With that said, the court will also be reasonable in assessing the realities. In the recent decision in Chatur v. De Los Reyes, for example, the mother failed to bring the child to scheduled access visits with the father on three occasions, contrary to an earlier order. However, the evidence showed that the access visits had been rescheduled due to legitimate illness, due to conflicting nap times for the child and because the father had been out of the country on one of the scheduled days. On the facts, the court held the mother’s actions to be reasonable.

7. Failing to Pay Child or Spousal Support Ordered

Needless to say, courts also expect that orders in connection with payment of child or spousal support will be scrupulously followed by the paying party. The repercussions for failure to pay as ordered can come in many forms, including enforcement procedures and mechanisms implemented through the province’s Family Responsibility Office.

8. Failing to Attend Family-Related Hearings or Comply with Orders

Disregarding orders never goes over well with a court, and there are many, many examples of this in Ontario cases. Let’s look at just one example. In Peers v. Poupore, the mother was denied contact with the child except during scheduled visits at a supervised access centre.
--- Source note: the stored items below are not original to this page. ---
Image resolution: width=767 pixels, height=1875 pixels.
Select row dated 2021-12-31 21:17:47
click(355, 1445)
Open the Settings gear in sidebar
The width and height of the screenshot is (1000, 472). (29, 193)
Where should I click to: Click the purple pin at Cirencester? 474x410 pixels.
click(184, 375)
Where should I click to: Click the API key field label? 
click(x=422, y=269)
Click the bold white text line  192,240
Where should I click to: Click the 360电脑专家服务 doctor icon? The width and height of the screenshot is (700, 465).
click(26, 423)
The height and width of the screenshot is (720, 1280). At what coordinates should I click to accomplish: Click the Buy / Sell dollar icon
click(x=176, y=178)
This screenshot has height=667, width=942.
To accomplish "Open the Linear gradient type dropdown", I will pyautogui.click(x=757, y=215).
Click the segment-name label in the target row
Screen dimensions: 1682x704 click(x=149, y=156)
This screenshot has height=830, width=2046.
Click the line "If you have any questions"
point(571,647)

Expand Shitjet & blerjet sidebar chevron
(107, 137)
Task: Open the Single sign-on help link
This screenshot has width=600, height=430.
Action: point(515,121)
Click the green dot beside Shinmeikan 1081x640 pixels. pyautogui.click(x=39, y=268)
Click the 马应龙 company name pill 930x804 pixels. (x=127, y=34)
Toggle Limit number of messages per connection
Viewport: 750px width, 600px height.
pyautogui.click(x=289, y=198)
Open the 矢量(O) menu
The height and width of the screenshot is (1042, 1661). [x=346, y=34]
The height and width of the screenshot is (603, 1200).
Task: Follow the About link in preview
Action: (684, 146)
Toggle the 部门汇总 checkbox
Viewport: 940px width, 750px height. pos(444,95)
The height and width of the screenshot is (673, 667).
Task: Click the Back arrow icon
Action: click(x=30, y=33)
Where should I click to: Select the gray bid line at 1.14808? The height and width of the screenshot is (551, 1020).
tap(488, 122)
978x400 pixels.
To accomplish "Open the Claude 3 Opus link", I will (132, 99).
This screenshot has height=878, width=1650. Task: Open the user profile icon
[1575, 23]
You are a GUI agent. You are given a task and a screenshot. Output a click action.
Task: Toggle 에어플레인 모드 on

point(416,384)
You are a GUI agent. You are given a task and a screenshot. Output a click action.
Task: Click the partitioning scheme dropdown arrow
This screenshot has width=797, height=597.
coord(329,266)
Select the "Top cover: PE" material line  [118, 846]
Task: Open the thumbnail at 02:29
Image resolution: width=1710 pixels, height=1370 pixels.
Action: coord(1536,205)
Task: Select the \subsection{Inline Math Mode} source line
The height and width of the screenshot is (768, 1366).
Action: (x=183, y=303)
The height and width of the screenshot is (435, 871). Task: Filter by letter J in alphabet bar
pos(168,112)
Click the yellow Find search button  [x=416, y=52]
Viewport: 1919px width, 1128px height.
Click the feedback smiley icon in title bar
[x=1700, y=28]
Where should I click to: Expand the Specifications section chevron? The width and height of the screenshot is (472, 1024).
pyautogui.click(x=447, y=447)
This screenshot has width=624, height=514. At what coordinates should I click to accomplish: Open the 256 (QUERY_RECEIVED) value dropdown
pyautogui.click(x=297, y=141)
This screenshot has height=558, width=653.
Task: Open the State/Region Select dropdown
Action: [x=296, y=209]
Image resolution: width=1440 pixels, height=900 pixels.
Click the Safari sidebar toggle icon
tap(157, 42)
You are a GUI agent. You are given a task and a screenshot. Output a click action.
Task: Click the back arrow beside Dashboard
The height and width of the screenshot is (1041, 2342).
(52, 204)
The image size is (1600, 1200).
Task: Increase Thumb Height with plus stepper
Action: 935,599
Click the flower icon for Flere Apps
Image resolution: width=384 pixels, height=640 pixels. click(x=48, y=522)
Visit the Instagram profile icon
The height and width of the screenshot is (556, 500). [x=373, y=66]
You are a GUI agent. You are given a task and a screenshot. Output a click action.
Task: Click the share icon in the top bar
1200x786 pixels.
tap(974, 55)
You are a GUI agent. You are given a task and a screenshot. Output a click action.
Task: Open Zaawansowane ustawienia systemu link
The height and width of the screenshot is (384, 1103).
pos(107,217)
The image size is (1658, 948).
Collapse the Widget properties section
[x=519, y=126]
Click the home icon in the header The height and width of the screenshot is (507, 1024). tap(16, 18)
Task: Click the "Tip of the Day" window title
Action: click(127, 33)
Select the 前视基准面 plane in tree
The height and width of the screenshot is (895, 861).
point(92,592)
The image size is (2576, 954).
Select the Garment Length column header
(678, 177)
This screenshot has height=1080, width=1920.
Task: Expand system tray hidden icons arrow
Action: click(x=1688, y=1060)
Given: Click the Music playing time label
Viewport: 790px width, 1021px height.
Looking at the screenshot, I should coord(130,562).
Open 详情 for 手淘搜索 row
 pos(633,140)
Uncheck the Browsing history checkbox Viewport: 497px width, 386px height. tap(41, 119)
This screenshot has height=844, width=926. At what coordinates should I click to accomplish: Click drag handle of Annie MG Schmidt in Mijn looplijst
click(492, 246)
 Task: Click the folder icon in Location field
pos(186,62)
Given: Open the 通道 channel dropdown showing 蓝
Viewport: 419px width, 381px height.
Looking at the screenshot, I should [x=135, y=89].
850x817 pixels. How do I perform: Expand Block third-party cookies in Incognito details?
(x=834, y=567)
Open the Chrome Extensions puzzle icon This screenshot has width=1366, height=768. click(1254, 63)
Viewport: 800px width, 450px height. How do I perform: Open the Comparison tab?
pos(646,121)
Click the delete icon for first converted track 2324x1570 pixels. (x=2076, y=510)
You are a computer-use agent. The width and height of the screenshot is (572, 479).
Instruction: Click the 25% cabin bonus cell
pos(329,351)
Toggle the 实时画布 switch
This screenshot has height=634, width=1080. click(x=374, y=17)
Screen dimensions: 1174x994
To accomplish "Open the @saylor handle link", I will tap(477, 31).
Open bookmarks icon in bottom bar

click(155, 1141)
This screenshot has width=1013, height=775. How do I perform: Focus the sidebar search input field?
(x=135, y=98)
Nonetheless, she showed up at the child’s school on numerous occasions, all part of her long history of being intransigent and disobeying the court. (She defiantly stated that “no mother would obey this court order.”) The court had no trouble defending her in contempt, and sentenced her to 30 days’ incarceration.

9. Failing to Disclose a Material Change in Circumstances

By virtue of various express provisions in the Family Law statues, parties to a matrimonial dispute are required to proactively disclose (and on an ongoing basis to keep each other informed of) any material change in circumstances. For example, spouses have a continuing obligation to keep each other advised of any changes that may affect their respective ability to pay child or spousal support, or (if on the receiving side of support) to become financially self-sufficient. The court has various remedies for a failure to do so.

10. Hiding Income for Support Purposes

Hiding income is a big no-no. The court’s remedies in the face of a paying spouse or parent who tries to hide his or her actual level of income include the ability to impute income at the level that is found to be appropriate, and to order that spousal or child support be paid on that higher, more accurate level.